(RECORDS SUPPLIED begins)

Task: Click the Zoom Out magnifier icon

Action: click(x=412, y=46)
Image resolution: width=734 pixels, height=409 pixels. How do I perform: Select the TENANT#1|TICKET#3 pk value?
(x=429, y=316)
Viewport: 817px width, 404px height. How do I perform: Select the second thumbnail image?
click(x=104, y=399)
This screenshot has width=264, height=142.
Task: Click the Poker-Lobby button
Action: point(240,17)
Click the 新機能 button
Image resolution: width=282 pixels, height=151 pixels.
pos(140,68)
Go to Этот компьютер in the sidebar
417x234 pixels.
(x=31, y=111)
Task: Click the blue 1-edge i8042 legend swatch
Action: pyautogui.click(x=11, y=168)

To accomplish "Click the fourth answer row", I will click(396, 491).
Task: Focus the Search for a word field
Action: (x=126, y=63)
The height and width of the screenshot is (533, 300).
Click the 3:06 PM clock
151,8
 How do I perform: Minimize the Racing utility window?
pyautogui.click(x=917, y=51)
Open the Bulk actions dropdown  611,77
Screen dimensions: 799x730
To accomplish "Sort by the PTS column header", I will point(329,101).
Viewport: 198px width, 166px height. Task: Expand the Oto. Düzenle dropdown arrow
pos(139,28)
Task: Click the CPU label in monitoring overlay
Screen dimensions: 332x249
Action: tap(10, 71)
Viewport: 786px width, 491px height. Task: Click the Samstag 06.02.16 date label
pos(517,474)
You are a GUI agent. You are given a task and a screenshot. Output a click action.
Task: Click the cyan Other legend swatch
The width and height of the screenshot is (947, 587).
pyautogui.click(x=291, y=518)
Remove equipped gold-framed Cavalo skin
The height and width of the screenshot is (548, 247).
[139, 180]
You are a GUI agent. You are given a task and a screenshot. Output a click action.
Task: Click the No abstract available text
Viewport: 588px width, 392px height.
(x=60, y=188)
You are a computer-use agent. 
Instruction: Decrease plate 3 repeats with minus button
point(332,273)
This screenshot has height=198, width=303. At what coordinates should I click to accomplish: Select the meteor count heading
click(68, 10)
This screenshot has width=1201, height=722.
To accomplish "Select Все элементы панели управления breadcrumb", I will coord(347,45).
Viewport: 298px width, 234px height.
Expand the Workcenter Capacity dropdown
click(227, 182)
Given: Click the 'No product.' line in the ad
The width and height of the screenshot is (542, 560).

(RECORDS SUPPLIED ends)

● WHAT YOU SHOULD DO: Repeat every line of the records above exactly.

● COMPLETED EXERCISE:
Task: Click the Zoom Out magnifier icon

Action: click(x=412, y=46)
Image resolution: width=734 pixels, height=409 pixels. How do I perform: Select the TENANT#1|TICKET#3 pk value?
(x=429, y=316)
Viewport: 817px width, 404px height. How do I perform: Select the second thumbnail image?
click(x=104, y=399)
This screenshot has width=264, height=142.
Task: Click the Poker-Lobby button
Action: point(240,17)
Click the 新機能 button
Image resolution: width=282 pixels, height=151 pixels.
pos(140,68)
Go to Этот компьютер in the sidebar
417x234 pixels.
(x=31, y=111)
Task: Click the blue 1-edge i8042 legend swatch
Action: pyautogui.click(x=11, y=168)

To accomplish "Click the fourth answer row", I will click(396, 491).
Task: Focus the Search for a word field
Action: (x=126, y=63)
The height and width of the screenshot is (533, 300).
Click the 3:06 PM clock
151,8
 How do I perform: Minimize the Racing utility window?
pyautogui.click(x=917, y=51)
Open the Bulk actions dropdown  611,77
Screen dimensions: 799x730
To accomplish "Sort by the PTS column header", I will point(329,101).
Viewport: 198px width, 166px height. Task: Expand the Oto. Düzenle dropdown arrow
pos(139,28)
Task: Click the CPU label in monitoring overlay
Screen dimensions: 332x249
Action: tap(10, 71)
Viewport: 786px width, 491px height. Task: Click the Samstag 06.02.16 date label
pos(517,474)
You are a GUI agent. You are given a task and a screenshot. Output a click action.
Task: Click the cyan Other legend swatch
The width and height of the screenshot is (947, 587).
pyautogui.click(x=291, y=518)
Remove equipped gold-framed Cavalo skin
The height and width of the screenshot is (548, 247).
[139, 180]
You are a GUI agent. You are given a task and a screenshot. Output a click action.
Task: Click the No abstract available text
Viewport: 588px width, 392px height.
(x=60, y=188)
You are a computer-use agent. 
Instruction: Decrease plate 3 repeats with minus button
point(332,273)
This screenshot has height=198, width=303. At what coordinates should I click to accomplish: Select the meteor count heading
click(68, 10)
This screenshot has width=1201, height=722.
To accomplish "Select Все элементы панели управления breadcrumb", I will coord(347,45).
Viewport: 298px width, 234px height.
Expand the Workcenter Capacity dropdown
click(227, 182)
Given: Click the 'No product.' line in the ad
The width and height of the screenshot is (542, 560).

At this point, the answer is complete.